Ishmael falls in love with Queequeg, whom he calls “a real friend.”
Ishmael may be in a biracial relationship but he is still a racist.
Ishmael recounts the biographical history that Queequeg gave him, and uses rather offensive terms, and I can’t make up my mind about them. What is Melville intending to do by having Ishmael describe his friend as a “new-hatched savage” or a “fine young savage, this sea Prince of Wales”? The story reminds strongly of Aphra Behn’s
Oronooko, which Melville must have read. Like the prince of that tale, Queequeg is born a chieftain and comes to the New World. Unlike Oronooko, Queequeg is not sold into slavery, but like him he feels stained or besmirched by the treacherous and wicked ways of the Christians he encounters. Queequeg, like Oronooko, is “noble savage,” an exalted figure imagined to be outside of civilization, a creature of nature at the top of his or her species’ food chain, a noble beast, like a lion or a elephant. He may have good manners, but he is still an animal.
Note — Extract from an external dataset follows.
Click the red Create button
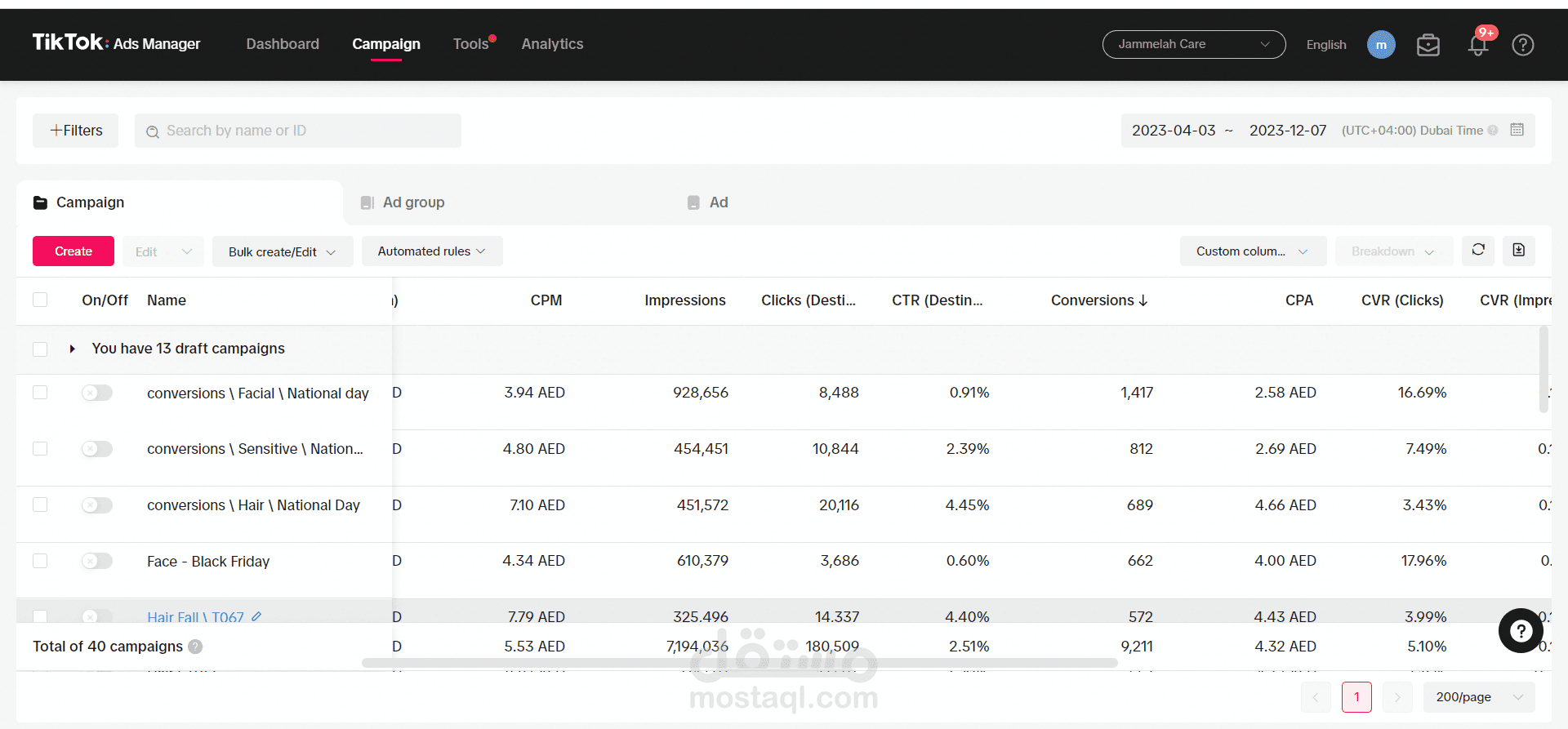 click(x=74, y=251)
More Complicated Racial Commentary
Queequeg and Ishmael leave the Spouter Inn carrying their things in a wheelbarrow, and the people stare at the sight of a White Christian and a non-White Pagan “upon such confidential terms…as though a white man were anything more dignified than a whitewashed negro.”
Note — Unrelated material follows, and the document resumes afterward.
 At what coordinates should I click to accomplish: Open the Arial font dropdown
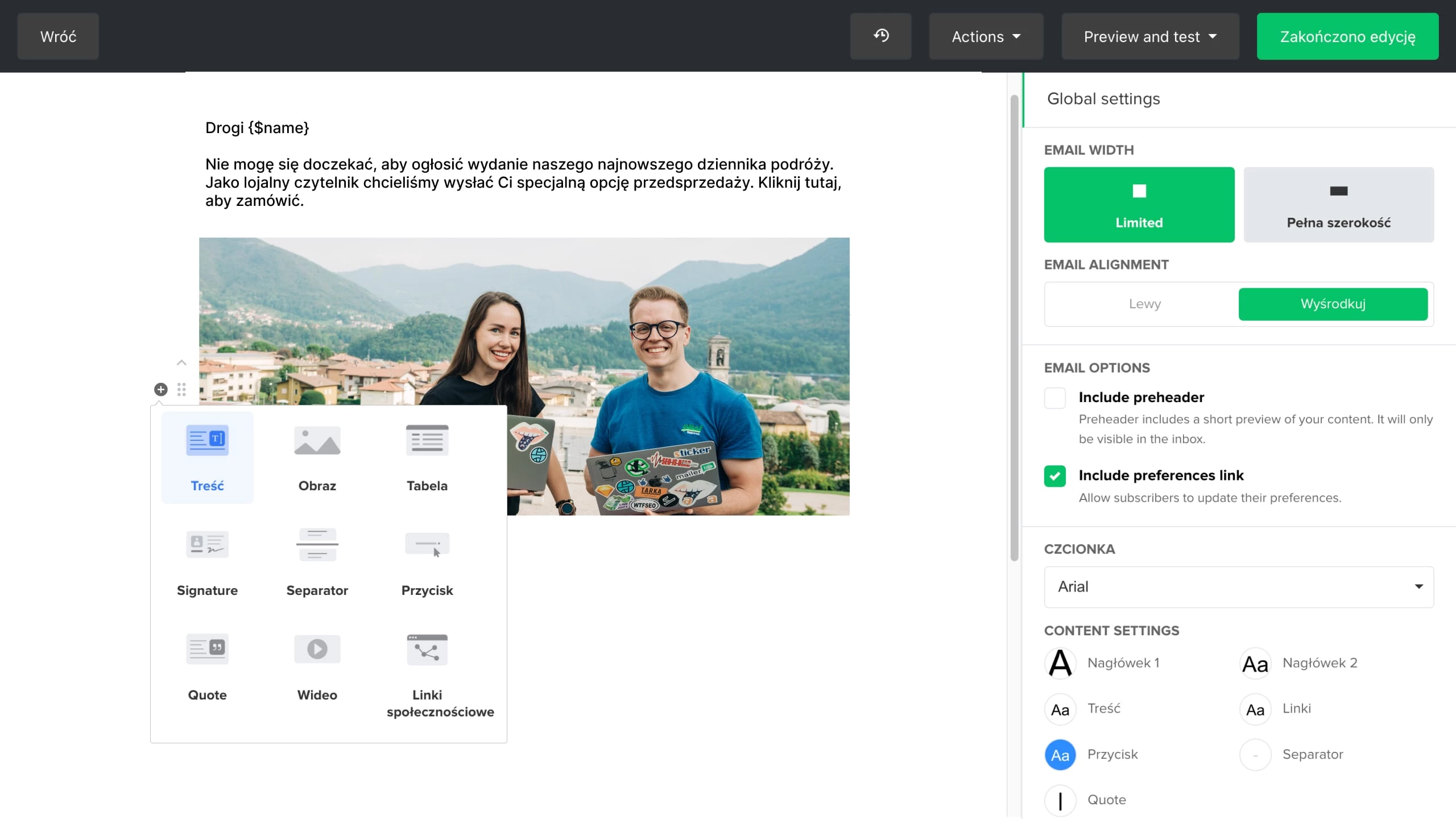[x=1238, y=586]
Melville is clearly challenging the racial assumptions of his society, but he doesn’t seem to go so far. What does he mean by “whitewashed negro”? I’m sure I don’t know.
Queequeg teaches one of the “boobies and bumpkins” a lesson about respect, and the White coward brays to the captain of a nearby ship. The captain takes the White boobie’s side, but is soon distracted by his boom, which has come unlashed and sweeps the boobie overboard. Queequeg masters the boom and save the bumpkin from drowning.